Exercise aim: Exactly as they appear below, repeat the lines from the one with "The height and width of the screenshot is (507, 903)." through the one with "Click Browse next", and no others.

Source data:
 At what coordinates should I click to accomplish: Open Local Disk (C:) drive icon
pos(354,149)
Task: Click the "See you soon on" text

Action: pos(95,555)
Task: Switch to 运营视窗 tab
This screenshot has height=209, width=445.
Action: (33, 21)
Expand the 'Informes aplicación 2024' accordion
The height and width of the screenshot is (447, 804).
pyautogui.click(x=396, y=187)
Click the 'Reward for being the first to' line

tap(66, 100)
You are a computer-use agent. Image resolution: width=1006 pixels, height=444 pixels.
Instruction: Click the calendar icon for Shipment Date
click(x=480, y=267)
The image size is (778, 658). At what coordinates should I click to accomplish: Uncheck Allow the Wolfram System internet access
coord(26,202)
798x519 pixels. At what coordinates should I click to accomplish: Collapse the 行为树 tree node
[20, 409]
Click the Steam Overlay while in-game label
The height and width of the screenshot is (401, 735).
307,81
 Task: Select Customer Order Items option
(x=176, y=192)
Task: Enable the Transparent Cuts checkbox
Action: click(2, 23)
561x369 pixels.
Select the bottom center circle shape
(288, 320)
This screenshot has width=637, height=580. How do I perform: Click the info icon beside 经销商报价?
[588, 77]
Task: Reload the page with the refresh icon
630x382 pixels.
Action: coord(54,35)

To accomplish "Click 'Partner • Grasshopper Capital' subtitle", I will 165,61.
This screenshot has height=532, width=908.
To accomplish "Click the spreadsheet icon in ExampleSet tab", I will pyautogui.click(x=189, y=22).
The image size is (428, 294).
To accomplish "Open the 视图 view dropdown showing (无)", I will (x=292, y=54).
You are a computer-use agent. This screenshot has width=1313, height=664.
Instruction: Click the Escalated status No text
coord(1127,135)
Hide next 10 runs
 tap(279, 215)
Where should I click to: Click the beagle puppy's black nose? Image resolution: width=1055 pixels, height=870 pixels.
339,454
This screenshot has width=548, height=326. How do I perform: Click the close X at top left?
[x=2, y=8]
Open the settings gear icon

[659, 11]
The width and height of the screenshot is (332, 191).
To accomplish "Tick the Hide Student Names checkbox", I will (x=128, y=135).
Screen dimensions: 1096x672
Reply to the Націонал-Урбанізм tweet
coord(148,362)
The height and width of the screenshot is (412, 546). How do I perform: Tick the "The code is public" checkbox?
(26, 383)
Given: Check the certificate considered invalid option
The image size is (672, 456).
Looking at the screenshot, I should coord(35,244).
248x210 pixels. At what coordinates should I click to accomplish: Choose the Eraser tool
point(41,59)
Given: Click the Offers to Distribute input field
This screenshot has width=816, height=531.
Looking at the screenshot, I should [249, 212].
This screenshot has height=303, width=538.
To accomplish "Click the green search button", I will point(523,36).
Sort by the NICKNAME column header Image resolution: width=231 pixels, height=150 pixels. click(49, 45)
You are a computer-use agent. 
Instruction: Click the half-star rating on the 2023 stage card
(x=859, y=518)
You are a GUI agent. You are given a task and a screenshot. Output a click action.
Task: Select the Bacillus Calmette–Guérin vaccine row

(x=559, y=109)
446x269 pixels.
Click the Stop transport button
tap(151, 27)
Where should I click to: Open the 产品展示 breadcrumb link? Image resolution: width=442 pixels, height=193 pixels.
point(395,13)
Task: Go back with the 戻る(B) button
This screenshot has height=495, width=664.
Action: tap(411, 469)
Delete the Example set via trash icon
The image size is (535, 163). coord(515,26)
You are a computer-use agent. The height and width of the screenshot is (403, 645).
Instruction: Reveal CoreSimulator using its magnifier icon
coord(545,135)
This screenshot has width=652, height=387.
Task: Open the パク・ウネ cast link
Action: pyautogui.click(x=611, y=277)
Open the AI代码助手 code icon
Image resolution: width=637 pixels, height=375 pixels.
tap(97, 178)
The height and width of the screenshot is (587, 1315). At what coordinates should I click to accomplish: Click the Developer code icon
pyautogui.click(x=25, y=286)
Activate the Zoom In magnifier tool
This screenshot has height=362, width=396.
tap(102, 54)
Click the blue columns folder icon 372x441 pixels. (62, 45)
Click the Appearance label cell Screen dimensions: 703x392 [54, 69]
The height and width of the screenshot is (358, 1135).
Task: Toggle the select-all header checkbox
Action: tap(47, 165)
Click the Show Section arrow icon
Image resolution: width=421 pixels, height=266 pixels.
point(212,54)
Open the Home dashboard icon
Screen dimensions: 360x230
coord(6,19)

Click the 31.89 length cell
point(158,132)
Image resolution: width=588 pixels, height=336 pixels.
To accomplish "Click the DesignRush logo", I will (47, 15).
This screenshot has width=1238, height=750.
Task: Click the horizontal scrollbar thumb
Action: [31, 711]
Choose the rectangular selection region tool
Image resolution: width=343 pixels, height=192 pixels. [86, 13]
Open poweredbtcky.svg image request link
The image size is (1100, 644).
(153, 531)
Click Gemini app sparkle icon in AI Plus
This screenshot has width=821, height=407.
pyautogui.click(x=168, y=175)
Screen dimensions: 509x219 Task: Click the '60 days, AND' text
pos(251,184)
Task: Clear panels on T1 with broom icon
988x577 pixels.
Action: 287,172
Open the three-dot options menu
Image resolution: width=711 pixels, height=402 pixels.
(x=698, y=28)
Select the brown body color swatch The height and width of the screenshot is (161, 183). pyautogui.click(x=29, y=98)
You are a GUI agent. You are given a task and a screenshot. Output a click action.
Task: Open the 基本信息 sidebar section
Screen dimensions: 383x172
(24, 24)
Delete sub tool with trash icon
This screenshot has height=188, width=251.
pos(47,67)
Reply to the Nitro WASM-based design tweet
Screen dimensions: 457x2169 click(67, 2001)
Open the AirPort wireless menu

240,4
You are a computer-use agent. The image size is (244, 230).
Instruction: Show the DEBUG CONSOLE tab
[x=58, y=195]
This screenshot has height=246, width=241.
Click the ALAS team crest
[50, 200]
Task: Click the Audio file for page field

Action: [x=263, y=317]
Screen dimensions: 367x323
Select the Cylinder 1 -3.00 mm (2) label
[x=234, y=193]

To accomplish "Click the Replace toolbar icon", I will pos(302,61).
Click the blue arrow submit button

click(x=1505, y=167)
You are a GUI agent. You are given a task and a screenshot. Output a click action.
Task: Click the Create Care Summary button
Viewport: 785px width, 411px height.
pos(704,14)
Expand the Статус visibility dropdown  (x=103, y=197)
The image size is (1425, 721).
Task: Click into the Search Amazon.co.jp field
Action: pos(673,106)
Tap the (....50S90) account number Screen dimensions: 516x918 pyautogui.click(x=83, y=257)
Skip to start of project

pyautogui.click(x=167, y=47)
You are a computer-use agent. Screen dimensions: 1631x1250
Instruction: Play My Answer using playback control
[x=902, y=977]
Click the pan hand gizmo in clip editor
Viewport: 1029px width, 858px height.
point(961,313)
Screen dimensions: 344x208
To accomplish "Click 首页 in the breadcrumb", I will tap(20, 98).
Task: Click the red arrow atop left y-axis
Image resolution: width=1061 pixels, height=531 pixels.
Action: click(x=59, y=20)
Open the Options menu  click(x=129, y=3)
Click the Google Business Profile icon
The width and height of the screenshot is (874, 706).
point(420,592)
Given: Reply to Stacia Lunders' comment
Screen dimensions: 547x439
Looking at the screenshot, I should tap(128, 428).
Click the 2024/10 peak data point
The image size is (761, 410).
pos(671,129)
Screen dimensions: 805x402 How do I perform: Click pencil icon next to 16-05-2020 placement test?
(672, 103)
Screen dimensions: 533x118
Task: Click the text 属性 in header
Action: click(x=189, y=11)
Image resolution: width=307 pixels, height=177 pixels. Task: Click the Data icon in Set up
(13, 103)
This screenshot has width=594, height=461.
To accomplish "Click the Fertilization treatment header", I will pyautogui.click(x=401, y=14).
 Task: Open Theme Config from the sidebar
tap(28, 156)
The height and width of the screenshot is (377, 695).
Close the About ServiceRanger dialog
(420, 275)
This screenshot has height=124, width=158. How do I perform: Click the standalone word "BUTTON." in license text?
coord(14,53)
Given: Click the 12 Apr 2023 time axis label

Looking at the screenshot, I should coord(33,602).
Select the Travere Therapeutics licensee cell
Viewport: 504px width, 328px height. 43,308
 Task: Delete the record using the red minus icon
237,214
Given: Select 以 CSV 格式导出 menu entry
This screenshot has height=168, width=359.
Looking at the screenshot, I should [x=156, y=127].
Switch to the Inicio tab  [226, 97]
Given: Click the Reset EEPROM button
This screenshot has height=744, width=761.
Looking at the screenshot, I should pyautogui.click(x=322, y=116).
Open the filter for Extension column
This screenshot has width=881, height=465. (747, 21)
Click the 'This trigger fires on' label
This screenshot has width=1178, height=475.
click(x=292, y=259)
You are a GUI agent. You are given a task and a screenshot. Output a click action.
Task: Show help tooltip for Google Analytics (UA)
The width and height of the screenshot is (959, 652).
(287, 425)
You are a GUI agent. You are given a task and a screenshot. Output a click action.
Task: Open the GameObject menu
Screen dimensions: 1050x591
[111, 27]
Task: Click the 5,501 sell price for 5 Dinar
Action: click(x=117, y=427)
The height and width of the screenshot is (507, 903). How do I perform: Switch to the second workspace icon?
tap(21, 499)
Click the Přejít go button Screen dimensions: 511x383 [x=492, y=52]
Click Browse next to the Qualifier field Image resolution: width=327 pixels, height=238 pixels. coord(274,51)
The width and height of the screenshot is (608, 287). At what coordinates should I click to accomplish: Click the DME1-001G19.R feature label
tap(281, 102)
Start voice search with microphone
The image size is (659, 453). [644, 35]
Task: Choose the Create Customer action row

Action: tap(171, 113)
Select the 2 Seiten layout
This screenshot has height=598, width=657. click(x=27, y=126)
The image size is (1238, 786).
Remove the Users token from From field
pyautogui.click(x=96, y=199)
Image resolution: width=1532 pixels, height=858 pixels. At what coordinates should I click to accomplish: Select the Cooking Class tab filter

Solution:
The height and width of the screenshot is (507, 903). How do I perform: Switch to the second workspace icon?
tap(21, 499)
Click the Přejít go button Screen dimensions: 511x383 [x=492, y=52]
Click Browse next to the Qualifier field Image resolution: width=327 pixels, height=238 pixels. coord(274,51)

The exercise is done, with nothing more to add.